El silencio de los que pagan
En la mesa de un bar de Caballito, un hombre de unos cuarenta años mira el celular. No lo toca. Lo mira como si ahí pudiera aparecer una respuesta que no llega. Tiene el ceño fruncido y la camisa arremangada. Afuera, un cartel promete cuotas sin interés para electrodomésticos que nadie se anima a comprar. El mozo trae dos cafés y una cuenta que subió trescientos pesos desde la semana pasada. El hombre no dice nada. Paga con tarjeta y se va.
Esa escena se repite en mil lugares. La clase media argentina aprendió a callar. No porque no tenga nada que decir, sino porque la queja se volvió un lujo caro. La inflación no solo come el salario: come las palabras. Cuando todo sube, cuando el dólar baila, cuando el vecino opina que el problema es la política y el otro responde que el problema es la gente, el silencio se vuelve una coraza. Una forma de no sumar más ruido al ruido.
Las redes sociales, ese espejo roto donde todos se miran, agrandan la grieta. Polarizan hasta lo íntimo. La familia, ese viejo refugio, se convirtió en un campo de batalla donde la verdad ya no se busca: se impone. En los grupos de WhatsApp, los memes reemplazan los argumentos. Los audios se acumulan como facturas impagas. La identidad de la clase media, siempre tan orgullosa de su mérito, se resquebraja: el esfuerzo ya no alcanza, el título no garantiza nada, el trabajo digno es un recuerdo que se desvanece como el olor del café frío.

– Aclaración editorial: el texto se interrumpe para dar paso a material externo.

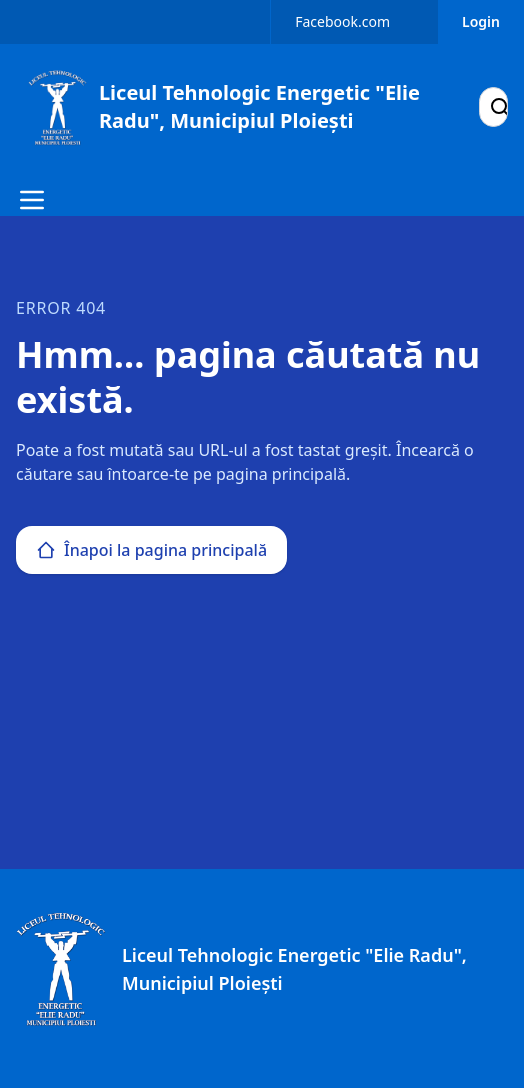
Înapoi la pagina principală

La inteligencia artificial promete soluciones. Pero resuelve lo superficial: optimiza procesos, genera textos, ordena datos. No resuelve la soledad de un padre que no sabe cómo explicarle a su hijo que estudiar ya no es garantía de nada. No resuelve la moral de una sociedad que mide el éxito en consumo y el fracaso en deuda. La deuda, esa palabra que se repite en voz baja, es el nuevo lazo social: todos deben algo, todos pagan intereses, todos esperan que el próximo mes sea distinto. Pero el próximo mes siempre es igual.
En las escuelas, la educación se debate entre la memoria y la urgencia. Los chicos aprenden datos que tal vez no usen, mientras los adultos discuten si hay que enseñar a pensar o a obedecer. El Estado, ese gran ausente o ese gran presente según el día, aparece como un personaje borroso: promete, no cumple, promete otra vez. La inseguridad no solo está en la calle: está en la certeza de que mañana puede ser peor.
Sin embargo, algo resiste. En los gestos pequeños, en los que pagan la cuenta sin quejarse, en los que llevan a los hijos al club, en los que discuten con el vecino pero después comparten el mate. La dignidad no se negocia, pero se defiende mal. La clase media argentina no es heroica ni victimista: es testaruda. Sabe que la crisis no es un accidente, sino una forma de vida. Y que el silencio, a veces, es la única manera de no perder lo que queda.
El hombre del bar de Caballito camina hacia la parada del colectivo. No mira el celular. Mira el cielo gris, el cartel de cuotas sin interés, el kiosco que cerró. Saca un billete arrugado, cuenta las monedas, sube al bondi. No dice nada. Pero en ese silencio hay una historia que ningún algoritmo puede contar.